**Selected excerpt**.
Haynes and Boone, LLP Partners Matt Ferris and Alex Grishman talked with Law360 about how changes in the rules governing small business bankruptcies came at a fortuitous time earlier this year and could provide an easier path to reorganization as many more companies are likely to become insolvent due to the continued effects of the COVID-19 outbreak.
Here is an excerpt:
In effect since mid-February, the Small Business Restructuring Act makes Chapter 11 proceedings faster, cheaper and more efficient for companies that come to court with debt loads below a new statutory cap — just in time for them to navigate the financial turmoil resulting from the coronavirus pandemic, according to bankruptcy professionals.
While the new process hasn't been widely used over the past two months, according to Matt Ferris, a restructuring partner with Haynes and Boone, LLP, that will likely change as more and more businesses tip into bankruptcy.
"It's going to open the door for many more parties to access a potential restructuring," Ferris told Law360. "The timing was kind of incredible, frankly."
According to the Small Business Administration, which is administering the PPP [Paycheck Protection Program], the median amount of the loans granted is about $200,000, but Alex Grishman, also of Haynes and Boone, said some businesses are left in an impossible situation where the money isn't helpful.
He said the terms of the loan program allow for the forgiveness of the entire amount if at least 75% is used to cover payroll expenses. The rub is that many of the businesses that applied are subject to mandatory shutdown orders and don't have any payroll at the moment. If the money isn't used for the intended purposes, it converts into a low-interest loan that needs to be repaid.

**Task set**.
1. In the article on small business bankruptcies, what share of a PPP loan must be spent on payroll for the entire amount to be forgiven?
2. Please extend the article on small business bankruptcies with a few more sentences that pick up after its final one.

**Records supplied**.

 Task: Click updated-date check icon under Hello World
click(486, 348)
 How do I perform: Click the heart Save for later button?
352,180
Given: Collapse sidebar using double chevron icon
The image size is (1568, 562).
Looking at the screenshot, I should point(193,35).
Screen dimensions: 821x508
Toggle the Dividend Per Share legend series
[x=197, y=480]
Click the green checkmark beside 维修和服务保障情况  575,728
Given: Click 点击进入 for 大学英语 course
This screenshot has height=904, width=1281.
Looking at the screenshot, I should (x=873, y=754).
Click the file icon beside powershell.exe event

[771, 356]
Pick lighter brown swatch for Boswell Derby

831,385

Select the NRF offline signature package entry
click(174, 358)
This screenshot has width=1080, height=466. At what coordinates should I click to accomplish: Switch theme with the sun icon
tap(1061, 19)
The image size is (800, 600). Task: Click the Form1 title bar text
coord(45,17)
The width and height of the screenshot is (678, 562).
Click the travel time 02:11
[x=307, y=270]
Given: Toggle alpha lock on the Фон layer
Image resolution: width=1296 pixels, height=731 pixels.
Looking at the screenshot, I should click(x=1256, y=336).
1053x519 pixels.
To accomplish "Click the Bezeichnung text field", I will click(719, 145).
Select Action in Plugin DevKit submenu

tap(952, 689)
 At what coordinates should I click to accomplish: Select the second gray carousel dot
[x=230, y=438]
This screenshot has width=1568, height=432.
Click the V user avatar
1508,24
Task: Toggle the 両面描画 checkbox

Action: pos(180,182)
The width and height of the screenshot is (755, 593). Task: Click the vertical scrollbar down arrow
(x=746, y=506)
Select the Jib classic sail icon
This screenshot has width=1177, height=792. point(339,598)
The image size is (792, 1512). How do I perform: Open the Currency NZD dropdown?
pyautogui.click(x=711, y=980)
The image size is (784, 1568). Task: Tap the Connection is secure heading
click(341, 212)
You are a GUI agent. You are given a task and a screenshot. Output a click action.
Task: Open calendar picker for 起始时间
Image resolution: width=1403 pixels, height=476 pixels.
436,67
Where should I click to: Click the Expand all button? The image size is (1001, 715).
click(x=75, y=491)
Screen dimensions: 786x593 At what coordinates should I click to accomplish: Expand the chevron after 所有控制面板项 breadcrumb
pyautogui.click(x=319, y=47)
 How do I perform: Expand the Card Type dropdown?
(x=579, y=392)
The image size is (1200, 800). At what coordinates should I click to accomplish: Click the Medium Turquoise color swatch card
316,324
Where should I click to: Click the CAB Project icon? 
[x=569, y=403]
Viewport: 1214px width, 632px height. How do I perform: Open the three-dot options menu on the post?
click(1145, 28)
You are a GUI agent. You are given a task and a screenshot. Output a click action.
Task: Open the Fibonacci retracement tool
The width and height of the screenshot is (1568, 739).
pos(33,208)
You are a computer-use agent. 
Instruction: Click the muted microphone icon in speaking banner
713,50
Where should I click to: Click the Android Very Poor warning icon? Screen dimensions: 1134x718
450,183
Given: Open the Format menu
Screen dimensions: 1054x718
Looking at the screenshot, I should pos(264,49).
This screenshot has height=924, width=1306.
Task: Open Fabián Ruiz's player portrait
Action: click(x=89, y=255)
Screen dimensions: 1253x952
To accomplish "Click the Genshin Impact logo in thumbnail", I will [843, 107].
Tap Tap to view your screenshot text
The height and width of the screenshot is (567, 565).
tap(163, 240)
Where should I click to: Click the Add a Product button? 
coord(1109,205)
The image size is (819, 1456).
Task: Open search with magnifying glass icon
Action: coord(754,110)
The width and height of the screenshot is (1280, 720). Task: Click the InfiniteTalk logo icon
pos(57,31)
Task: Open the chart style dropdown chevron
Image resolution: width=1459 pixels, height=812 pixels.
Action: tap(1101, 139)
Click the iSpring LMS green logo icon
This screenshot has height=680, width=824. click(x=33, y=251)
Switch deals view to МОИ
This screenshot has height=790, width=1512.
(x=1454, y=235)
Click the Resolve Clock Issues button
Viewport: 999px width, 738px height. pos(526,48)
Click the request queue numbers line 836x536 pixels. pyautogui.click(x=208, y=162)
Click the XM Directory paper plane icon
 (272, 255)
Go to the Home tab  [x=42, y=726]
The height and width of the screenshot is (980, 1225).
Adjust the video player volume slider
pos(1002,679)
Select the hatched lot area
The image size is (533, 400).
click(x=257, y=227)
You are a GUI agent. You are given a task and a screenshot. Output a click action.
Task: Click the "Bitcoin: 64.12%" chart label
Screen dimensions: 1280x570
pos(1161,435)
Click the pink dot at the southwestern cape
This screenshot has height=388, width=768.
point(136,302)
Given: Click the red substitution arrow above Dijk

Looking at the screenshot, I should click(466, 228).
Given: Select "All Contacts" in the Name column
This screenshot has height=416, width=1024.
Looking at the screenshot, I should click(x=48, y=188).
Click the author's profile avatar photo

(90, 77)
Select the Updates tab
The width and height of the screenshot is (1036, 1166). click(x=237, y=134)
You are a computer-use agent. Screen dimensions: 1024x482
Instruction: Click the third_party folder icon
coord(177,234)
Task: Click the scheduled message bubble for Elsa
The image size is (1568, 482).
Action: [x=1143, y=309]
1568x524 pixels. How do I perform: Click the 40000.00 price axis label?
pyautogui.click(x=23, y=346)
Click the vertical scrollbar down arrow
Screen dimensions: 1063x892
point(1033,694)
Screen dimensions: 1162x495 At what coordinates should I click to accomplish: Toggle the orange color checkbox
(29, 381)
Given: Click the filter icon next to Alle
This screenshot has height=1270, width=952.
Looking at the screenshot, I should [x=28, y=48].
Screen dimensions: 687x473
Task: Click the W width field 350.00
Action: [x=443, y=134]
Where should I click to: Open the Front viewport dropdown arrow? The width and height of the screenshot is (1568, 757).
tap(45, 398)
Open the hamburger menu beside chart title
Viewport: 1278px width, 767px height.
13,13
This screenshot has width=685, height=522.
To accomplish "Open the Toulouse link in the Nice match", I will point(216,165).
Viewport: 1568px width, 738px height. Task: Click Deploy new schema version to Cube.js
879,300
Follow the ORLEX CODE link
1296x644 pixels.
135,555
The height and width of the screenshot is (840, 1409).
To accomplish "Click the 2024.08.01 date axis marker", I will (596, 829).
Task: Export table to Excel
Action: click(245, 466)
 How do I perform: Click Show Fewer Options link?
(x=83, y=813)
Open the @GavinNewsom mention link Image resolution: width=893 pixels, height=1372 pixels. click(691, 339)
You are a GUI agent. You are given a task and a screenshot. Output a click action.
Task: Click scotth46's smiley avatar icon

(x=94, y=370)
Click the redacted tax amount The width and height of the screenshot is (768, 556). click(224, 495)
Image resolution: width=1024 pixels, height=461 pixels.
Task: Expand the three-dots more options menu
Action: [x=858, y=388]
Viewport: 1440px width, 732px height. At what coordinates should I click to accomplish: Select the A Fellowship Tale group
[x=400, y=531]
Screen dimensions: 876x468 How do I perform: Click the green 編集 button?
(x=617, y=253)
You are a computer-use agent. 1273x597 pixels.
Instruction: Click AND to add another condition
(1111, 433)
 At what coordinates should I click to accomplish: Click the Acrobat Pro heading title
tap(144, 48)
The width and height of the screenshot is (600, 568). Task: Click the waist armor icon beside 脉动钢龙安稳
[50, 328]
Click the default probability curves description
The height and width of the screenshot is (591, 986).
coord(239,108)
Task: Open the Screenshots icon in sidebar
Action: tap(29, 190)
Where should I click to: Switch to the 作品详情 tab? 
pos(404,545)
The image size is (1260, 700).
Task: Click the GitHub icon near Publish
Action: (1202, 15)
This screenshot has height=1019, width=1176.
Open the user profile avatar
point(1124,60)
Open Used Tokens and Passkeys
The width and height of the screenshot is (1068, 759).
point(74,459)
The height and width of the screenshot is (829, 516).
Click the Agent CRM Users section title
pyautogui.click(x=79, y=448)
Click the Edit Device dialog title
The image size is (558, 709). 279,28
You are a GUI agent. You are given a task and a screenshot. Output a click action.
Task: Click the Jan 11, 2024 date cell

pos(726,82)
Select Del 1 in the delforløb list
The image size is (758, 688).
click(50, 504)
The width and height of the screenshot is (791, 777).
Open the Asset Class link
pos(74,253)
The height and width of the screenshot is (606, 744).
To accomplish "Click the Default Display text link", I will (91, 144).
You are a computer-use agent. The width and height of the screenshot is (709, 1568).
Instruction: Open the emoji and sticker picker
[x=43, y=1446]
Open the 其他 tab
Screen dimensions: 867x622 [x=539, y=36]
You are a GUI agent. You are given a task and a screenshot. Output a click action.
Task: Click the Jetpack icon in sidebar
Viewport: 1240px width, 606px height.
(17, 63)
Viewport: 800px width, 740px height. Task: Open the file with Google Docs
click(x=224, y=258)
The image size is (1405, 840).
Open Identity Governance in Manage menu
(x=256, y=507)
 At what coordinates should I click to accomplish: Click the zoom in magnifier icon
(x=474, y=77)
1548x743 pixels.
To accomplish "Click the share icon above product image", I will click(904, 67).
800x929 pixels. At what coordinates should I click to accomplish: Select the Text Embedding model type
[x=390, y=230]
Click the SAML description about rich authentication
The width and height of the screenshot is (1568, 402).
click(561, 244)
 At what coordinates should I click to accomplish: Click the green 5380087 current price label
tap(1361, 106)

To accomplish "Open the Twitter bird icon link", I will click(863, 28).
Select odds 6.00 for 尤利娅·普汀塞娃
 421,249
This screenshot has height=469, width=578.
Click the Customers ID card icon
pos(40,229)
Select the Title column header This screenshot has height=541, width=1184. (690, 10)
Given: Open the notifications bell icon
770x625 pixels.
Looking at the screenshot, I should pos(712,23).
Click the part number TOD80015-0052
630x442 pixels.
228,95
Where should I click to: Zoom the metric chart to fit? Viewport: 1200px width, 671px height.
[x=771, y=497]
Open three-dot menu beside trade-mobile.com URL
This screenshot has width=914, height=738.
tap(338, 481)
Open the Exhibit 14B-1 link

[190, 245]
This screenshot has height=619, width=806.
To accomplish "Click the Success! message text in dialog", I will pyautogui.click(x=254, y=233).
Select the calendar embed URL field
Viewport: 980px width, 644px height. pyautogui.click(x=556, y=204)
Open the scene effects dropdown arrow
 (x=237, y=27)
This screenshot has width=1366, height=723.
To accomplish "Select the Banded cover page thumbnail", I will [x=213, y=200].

**Your written answers**.
1. At least 75%.

2.
Increased unemployment benefits are making a return to work in a potentially dangerous environment a less attractive option for rank-and-file employees, Grishman said, and small businesses like independent restaurants and auto service stations are finding it difficult to use the PPP money for its intended purposes.
"It's making it difficult for everyone from the local mechanic to the restaurant chain to attract back the workers they need for that eight-week period to make the PPP portion of the CARES Act work correctly," he said. "It does have a beneficial aspect — it's just for many businesses, it's not going to be a solution that's going to keep them out of failure."
The funds were appropriated wiih the intention of bridging the gap through the crisis over the next eight to 10 weeks, but Grishman said the money could end up just delaying the inevitable collapse of many of these businesses.
"It's yet to be seen if it's going to save a lot of these businesses or if it's just going to push it down the road eight to 10 weeks," he said of the PPP..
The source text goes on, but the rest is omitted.